Labro: terug in de tijd
Zo’n 300 kilometer verderop, op de grens van de regio’s Umbrië en Lazio, ligt nog zo’n nederzettinkje op de top van een heuvel. Wie langs het heldere meer van Piediluco rijdt, ziet Labro al in de verte liggen. Zo kwam ook de Vlaamse architect Yvan Van Mossevelde in 1968 aanrijden. In België had hij al enkele historische panden gerestaureerd en hij besloot ter plekke dat dit praktisch verlaten dorp - er wonen momenteel nog zo’n zestig personen - zijn volgende project moest worden. Zijn vrouw Anne Van Ruymbeke, ook architect, glimlacht als ze eraan terugdenkt. ,,Vijftig jaar later zijn we nog steeds niet klaar’’, zegt ze in de ontbijtzaal van hun Bed & Breakfast. Samen met haar man kocht ze door de jaren heen een aantal oude huizen in het dorp. Ook in hun hotelaccommodatie, typerend voor een albergo diffuso, liggen de kamers en appartementen verspreid over het middeleeuwse dorpscentrum. Stress verdwijnt hier als sneeuw voor de zon, terwijl je ontbijt bij de haard of wandelt door de stegen vol trappetjes en houten poorten.

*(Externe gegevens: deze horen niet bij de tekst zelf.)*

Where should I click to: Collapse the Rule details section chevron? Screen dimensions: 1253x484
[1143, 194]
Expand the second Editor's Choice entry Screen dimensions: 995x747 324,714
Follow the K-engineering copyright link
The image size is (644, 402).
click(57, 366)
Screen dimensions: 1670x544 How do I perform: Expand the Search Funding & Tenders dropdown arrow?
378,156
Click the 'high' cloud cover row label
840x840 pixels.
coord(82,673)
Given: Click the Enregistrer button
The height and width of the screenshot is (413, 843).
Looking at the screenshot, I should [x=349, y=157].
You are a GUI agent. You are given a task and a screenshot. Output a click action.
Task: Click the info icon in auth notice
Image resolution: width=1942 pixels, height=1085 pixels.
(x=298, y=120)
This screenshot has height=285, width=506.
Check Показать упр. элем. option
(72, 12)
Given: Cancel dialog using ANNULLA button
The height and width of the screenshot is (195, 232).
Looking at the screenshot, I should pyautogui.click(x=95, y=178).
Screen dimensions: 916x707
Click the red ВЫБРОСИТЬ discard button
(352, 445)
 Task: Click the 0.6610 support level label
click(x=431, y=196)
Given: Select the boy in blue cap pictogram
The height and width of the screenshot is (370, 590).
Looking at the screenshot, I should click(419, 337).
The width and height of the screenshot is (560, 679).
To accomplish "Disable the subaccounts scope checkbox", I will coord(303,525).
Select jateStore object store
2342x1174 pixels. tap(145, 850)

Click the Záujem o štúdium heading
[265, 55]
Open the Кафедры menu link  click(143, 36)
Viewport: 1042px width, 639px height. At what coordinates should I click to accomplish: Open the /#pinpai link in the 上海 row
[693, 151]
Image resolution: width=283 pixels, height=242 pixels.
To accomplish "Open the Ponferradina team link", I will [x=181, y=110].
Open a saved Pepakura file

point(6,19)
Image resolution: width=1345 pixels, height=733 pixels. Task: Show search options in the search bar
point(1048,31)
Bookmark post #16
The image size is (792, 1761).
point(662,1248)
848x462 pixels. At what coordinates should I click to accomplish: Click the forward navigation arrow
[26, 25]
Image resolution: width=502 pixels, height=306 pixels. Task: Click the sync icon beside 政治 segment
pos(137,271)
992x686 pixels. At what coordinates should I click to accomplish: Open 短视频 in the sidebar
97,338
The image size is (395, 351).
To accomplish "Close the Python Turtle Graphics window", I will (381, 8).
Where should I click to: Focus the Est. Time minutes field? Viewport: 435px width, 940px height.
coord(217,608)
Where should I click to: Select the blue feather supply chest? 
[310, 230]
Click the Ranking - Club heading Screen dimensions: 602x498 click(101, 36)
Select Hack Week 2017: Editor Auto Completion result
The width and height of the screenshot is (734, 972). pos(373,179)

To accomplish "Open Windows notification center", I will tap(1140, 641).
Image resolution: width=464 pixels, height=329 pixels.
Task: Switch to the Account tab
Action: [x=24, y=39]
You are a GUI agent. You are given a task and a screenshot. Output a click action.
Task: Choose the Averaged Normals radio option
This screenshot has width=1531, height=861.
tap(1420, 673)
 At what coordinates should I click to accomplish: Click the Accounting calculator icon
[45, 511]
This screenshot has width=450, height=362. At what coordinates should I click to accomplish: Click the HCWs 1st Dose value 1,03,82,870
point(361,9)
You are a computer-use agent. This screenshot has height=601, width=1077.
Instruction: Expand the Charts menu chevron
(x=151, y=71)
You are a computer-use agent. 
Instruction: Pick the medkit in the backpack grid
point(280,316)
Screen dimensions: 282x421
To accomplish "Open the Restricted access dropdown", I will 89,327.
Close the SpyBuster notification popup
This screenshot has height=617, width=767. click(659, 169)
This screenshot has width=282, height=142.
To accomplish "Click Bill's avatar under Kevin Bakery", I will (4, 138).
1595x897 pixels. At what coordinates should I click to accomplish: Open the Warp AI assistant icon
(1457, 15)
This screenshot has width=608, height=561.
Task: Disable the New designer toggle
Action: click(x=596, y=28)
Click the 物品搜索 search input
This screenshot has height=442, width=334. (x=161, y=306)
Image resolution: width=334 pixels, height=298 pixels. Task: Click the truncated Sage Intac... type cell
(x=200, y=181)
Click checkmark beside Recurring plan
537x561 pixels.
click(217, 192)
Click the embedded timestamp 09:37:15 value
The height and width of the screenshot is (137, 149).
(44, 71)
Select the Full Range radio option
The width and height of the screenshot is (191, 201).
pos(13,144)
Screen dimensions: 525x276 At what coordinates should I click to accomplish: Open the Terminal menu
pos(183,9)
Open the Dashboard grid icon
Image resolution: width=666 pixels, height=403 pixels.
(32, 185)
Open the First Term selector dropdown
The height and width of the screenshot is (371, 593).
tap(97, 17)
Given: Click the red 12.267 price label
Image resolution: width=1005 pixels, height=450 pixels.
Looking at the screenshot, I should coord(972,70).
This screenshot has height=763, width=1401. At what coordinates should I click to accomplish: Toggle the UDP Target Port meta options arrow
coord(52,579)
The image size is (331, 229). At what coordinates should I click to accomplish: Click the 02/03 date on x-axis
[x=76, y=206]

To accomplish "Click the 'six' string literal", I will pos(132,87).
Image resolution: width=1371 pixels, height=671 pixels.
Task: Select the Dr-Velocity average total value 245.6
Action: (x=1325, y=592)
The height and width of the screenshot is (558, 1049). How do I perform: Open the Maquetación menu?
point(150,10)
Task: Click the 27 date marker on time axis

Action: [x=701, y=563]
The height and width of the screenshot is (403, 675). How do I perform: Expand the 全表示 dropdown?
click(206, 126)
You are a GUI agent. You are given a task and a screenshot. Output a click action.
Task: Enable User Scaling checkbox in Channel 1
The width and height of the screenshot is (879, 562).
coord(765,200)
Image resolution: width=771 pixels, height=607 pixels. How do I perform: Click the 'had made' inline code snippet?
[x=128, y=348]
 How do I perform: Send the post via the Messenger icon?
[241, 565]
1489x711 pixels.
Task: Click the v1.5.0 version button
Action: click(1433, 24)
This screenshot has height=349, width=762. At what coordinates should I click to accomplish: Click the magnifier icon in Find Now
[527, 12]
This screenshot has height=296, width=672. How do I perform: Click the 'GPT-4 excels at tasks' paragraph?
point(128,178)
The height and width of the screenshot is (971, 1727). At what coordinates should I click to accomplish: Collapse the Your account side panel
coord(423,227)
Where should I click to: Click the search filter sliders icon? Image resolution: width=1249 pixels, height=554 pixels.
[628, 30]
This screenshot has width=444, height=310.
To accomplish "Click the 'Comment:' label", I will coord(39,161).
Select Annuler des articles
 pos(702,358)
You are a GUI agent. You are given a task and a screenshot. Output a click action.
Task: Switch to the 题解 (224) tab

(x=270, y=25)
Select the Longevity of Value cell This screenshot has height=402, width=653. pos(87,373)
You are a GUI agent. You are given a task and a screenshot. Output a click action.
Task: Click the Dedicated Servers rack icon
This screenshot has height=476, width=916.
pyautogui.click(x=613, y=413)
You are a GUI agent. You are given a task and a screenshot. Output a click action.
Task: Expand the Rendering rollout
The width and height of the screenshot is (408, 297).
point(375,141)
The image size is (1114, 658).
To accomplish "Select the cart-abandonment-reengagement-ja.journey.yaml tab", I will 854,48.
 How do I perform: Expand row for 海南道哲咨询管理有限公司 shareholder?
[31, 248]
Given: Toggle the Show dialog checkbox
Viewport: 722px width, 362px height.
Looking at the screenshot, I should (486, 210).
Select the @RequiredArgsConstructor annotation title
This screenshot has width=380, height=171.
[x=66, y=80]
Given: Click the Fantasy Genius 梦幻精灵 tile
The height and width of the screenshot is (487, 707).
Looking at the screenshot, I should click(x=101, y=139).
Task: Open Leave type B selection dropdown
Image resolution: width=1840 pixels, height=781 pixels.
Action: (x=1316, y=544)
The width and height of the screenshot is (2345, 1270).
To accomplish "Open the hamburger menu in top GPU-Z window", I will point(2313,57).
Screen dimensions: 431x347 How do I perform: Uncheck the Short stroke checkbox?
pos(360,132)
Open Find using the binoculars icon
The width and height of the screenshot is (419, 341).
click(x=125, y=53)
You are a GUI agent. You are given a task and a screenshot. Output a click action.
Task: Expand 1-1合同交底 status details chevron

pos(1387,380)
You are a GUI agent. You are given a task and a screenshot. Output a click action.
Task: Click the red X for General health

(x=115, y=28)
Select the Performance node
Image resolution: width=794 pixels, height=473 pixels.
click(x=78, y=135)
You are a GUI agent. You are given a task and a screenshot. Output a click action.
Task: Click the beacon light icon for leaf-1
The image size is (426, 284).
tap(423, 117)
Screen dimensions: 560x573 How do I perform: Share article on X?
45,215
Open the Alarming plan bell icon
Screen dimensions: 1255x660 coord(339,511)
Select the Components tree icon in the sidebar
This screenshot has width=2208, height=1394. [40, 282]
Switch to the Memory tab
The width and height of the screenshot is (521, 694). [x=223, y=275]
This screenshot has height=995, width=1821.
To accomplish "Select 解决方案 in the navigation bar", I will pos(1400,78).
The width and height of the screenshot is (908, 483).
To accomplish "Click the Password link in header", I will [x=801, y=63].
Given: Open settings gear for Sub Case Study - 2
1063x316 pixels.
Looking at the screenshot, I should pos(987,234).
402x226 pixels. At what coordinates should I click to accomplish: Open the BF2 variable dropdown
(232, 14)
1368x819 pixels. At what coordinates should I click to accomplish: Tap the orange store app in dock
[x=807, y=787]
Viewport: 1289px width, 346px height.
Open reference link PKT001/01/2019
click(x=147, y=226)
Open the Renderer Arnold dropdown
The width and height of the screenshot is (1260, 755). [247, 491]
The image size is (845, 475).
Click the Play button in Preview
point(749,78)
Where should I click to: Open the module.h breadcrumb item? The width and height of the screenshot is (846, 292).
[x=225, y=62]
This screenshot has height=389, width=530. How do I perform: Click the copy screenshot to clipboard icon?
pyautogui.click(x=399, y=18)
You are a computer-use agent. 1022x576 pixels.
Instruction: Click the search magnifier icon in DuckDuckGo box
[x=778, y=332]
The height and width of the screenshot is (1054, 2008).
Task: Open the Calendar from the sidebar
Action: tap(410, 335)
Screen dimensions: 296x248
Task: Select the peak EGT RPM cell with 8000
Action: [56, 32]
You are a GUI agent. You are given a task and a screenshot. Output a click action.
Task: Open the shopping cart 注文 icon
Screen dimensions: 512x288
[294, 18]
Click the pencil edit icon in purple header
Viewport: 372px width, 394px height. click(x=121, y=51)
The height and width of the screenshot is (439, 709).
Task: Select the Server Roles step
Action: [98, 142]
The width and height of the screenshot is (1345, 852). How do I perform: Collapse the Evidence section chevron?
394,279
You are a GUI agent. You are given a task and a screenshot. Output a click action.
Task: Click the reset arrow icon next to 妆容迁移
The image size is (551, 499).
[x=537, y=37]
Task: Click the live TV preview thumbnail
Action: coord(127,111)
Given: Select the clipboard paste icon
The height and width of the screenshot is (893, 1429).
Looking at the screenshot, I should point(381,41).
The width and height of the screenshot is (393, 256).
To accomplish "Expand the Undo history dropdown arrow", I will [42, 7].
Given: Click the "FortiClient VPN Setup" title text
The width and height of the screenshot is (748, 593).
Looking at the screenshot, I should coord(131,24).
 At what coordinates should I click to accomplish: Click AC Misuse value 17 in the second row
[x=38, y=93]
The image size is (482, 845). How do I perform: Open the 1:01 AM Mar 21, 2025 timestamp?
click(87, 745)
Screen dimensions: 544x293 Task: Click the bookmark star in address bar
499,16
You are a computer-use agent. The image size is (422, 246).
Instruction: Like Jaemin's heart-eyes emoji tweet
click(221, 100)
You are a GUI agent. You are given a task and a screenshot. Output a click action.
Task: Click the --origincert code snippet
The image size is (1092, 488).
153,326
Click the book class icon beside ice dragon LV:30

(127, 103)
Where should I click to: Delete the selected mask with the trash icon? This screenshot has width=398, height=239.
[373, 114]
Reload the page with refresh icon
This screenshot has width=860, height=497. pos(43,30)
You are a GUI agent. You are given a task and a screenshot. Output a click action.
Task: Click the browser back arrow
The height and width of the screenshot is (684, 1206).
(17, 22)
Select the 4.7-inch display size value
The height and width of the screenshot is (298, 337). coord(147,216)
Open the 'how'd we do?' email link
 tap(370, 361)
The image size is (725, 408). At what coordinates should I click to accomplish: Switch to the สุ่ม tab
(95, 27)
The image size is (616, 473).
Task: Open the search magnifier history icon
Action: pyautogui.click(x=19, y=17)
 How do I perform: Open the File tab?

Proceno: slapen als een gravin
Nog een plek waar je je in een andere eeuw waant, is het kasteel van Proceno. Ooit was dit een strategisch punt op de middeleeuwse pelgrimsroute Via Francigena, tegenwoordig telt het plaatsje nog maar zo’n tweehonderd inwoners. Twee kilometer verderop begint Toscane, maar Proceno ligt nog net in Lazio en is geen toeristentrekpleister. ,,Het kasteel is al sinds 1644 van mijn familie’’, zegt gravin Cecilia Cecchini Bisoni. Na de Tweede Wereldoorlog raakte alles in verval, totdat de familie begon met een reeks restauraties die dertig jaar in beslag zou nemen. Net als de Bed & Breakfast in Labro, is het Castello di Proceno een albergo diffuso: de kamers, appartementen en de twee restaurants zijn verdeeld over verschillende gebouwen. Wie er logeert maakt daardoor deel uit van het dorpsleven.
Tijdens een rondleiding wijst Cecchini Bisoni op een prachtig versierde buffetpiano (‘De maker produceerde ook de instrumenten voor Mozart’) en een serie 18de-eeuwse Chinese prints die een van haar voorvaderen meenam van zijn reizen naar het Oosten (‘De tocht duurde twee jaar’). In de ontbijtzaal is een deel van de stenen vloer door glasplaten vervangen zodat de resten van de Etruskische grotten eronder zichtbaar worden. Het is een bijzondere gewaarwording om ’s ochtends de ramen te openen en je te bedenken dat een gravin eeuwen geleden over hetzelfde glooiende landschap uitkeek.
Civita di Bagnoregio: het dorp aan de afgrond
De volgende stop is in Civita di Bagnoregio, Italiës beroemdste spookstadje. Door erosie dreigen delen van dit dorp in de afgrond te verdwijnen. Daarom verhuisden de meeste bewoners naar Bagnoregio, het dorp dat ooit aan Civita vastzat maar dat sinds een aardbeving in de 18de eeuw door een kloof van het oudere gedeelte wordt gescheiden. En zo raakte Civita in verval.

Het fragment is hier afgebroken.